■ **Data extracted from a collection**
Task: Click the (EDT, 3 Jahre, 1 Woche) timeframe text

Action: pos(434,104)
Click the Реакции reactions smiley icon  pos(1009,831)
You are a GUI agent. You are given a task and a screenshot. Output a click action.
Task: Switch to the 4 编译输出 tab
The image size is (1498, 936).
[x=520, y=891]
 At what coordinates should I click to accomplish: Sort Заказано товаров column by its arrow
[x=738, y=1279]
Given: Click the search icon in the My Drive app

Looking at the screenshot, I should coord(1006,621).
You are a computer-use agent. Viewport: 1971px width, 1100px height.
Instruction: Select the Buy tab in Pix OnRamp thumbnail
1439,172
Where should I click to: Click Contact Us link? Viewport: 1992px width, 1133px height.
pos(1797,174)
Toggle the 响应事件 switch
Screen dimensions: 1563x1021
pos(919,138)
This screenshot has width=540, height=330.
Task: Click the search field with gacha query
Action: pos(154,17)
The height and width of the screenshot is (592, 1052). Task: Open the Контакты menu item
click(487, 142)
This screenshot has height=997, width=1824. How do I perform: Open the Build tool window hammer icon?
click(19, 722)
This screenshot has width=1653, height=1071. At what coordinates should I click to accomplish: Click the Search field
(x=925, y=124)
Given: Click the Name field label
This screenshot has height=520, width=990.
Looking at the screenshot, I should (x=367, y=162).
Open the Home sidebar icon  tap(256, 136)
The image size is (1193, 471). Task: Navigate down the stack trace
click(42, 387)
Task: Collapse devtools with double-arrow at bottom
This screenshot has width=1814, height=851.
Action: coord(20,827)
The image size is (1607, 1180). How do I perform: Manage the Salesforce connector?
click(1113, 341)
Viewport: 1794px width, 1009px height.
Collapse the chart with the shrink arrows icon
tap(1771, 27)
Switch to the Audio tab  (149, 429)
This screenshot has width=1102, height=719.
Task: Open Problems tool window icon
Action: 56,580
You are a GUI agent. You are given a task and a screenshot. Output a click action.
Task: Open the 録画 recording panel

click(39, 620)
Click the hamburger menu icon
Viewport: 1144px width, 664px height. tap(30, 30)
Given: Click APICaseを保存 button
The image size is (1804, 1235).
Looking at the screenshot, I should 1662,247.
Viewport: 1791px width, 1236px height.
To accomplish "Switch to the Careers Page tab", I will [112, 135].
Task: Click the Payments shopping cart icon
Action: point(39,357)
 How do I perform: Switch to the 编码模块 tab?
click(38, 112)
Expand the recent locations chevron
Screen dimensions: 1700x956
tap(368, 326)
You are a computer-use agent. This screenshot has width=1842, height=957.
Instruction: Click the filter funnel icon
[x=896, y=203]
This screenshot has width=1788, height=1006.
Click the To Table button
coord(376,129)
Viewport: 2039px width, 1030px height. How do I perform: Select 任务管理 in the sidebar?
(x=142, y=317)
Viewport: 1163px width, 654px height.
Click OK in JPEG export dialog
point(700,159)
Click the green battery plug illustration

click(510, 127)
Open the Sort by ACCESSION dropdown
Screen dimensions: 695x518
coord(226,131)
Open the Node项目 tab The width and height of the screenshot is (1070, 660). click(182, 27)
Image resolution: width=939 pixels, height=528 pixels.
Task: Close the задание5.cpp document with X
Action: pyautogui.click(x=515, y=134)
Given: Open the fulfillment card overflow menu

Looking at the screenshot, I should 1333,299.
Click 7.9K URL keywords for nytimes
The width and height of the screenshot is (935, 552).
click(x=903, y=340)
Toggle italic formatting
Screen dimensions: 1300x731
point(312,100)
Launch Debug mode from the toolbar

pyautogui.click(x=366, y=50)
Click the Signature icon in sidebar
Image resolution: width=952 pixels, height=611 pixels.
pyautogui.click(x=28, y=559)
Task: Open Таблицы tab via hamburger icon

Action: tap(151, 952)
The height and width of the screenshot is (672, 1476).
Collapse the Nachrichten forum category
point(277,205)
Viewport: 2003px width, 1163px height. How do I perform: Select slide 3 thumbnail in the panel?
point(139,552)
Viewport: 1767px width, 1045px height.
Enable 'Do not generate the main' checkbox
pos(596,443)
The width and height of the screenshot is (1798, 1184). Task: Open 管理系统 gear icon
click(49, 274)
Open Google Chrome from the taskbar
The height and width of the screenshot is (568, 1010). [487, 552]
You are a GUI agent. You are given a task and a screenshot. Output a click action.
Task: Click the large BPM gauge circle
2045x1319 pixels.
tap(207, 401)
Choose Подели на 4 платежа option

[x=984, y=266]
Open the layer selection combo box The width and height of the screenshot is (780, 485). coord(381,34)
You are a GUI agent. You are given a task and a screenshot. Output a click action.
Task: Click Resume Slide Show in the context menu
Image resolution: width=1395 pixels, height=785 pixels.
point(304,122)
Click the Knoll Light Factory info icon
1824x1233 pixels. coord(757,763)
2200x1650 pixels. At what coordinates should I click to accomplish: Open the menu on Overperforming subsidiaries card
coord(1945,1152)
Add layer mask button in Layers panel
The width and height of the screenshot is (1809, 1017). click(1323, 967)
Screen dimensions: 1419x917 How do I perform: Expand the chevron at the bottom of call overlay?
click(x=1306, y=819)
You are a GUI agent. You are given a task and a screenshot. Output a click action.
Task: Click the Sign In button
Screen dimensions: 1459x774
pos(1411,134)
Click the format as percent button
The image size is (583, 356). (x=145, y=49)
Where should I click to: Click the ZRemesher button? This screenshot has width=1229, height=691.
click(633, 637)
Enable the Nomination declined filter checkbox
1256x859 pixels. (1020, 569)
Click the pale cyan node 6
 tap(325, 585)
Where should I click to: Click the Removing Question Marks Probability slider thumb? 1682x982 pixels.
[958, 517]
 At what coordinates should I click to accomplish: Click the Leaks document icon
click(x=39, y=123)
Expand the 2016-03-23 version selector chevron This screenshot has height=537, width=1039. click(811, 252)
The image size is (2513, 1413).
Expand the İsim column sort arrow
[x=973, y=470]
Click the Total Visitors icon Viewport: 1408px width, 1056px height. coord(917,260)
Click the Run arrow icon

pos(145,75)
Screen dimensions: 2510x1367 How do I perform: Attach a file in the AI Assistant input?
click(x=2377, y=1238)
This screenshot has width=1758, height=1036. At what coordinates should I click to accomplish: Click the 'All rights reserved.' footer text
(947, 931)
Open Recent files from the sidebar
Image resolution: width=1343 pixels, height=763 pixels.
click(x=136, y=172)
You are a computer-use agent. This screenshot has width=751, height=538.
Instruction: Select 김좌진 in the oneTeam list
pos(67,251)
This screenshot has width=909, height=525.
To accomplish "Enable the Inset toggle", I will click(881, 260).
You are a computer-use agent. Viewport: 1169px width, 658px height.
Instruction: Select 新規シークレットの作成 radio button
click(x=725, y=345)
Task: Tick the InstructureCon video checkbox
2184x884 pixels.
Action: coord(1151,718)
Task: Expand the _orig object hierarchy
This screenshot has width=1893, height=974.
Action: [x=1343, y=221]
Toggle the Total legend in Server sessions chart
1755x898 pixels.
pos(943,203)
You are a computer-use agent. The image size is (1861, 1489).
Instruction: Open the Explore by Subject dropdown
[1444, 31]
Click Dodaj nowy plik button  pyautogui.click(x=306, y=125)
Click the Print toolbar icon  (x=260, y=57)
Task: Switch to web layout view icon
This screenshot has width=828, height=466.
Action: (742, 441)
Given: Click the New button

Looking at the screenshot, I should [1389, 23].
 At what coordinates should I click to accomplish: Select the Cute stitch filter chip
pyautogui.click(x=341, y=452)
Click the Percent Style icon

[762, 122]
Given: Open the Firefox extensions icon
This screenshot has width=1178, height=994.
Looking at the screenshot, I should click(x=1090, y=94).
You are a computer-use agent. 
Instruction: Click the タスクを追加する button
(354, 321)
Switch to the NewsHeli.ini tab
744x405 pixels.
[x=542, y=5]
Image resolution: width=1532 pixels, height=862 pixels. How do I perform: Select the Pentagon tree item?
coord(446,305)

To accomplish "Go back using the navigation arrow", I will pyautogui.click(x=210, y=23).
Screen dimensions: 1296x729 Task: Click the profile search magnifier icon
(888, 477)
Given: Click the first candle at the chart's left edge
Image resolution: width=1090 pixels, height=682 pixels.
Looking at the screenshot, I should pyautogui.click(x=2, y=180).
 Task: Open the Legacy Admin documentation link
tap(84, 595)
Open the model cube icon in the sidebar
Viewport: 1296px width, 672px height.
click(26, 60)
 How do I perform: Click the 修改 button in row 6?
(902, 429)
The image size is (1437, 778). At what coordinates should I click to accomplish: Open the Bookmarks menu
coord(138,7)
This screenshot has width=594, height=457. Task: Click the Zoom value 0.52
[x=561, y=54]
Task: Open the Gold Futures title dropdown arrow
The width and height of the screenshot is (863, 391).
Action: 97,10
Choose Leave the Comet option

■ **DESCRIPTION OF THE TASK**
Reproduce exactly the section above that begins at the line containing "Image resolution: width=1532" and ends at the line containing "Given: Click the first", leaving out all other lines.

■ **SOLUTION TO THIS EXERCISE**
Image resolution: width=1532 pixels, height=862 pixels. How do I perform: Select the Pentagon tree item?
coord(446,305)

To accomplish "Go back using the navigation arrow", I will pyautogui.click(x=210, y=23).
Screen dimensions: 1296x729 Task: Click the profile search magnifier icon
(888, 477)
Given: Click the first candle at the chart's left edge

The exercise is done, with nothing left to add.